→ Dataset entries
○ ○ ○ ○

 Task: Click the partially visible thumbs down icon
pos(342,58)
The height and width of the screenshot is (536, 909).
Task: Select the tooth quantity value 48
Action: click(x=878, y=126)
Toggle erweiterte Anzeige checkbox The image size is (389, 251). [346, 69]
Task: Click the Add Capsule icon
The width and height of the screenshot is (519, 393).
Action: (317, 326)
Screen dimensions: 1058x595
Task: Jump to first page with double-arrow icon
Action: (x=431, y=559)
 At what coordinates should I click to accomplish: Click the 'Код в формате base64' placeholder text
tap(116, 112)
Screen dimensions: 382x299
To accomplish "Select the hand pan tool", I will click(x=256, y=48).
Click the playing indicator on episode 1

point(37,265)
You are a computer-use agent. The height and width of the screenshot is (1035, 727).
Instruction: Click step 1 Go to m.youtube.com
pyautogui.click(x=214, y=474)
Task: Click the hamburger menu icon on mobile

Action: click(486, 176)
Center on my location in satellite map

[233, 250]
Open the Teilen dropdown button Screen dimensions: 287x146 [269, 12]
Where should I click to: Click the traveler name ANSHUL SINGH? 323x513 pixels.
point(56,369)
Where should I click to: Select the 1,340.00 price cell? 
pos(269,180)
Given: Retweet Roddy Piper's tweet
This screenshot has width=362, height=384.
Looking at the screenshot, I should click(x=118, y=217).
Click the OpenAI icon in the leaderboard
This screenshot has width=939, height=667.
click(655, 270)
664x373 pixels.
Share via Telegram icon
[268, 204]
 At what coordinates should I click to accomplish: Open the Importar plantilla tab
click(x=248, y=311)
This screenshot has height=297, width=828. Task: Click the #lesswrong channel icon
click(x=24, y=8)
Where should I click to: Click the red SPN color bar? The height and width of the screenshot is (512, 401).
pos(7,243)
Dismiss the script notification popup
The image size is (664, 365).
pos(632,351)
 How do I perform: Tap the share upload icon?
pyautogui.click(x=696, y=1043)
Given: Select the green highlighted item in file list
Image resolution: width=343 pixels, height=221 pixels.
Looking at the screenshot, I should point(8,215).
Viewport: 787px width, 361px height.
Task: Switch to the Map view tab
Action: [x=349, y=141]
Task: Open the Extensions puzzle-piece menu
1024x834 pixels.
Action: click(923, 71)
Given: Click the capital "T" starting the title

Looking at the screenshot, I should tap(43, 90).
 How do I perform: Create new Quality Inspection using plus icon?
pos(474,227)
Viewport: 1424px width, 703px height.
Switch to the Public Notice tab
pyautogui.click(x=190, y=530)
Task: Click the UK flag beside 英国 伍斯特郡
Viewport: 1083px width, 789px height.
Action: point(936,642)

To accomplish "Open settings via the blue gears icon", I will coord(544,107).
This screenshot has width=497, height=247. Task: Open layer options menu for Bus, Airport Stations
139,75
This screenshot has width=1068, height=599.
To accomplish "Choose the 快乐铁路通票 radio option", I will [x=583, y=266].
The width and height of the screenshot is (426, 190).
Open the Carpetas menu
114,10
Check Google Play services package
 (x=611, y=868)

○ ○ ○ ○

→ Assignment
Write out again, exactly, the lines from the start of the entries up to and including the one with "Task: Click the Add Capsule icon". Nothing else belongs in the reply.

→ Response to this task
 Task: Click the partially visible thumbs down icon
pos(342,58)
The height and width of the screenshot is (536, 909).
Task: Select the tooth quantity value 48
Action: click(x=878, y=126)
Toggle erweiterte Anzeige checkbox The image size is (389, 251). [346, 69]
Task: Click the Add Capsule icon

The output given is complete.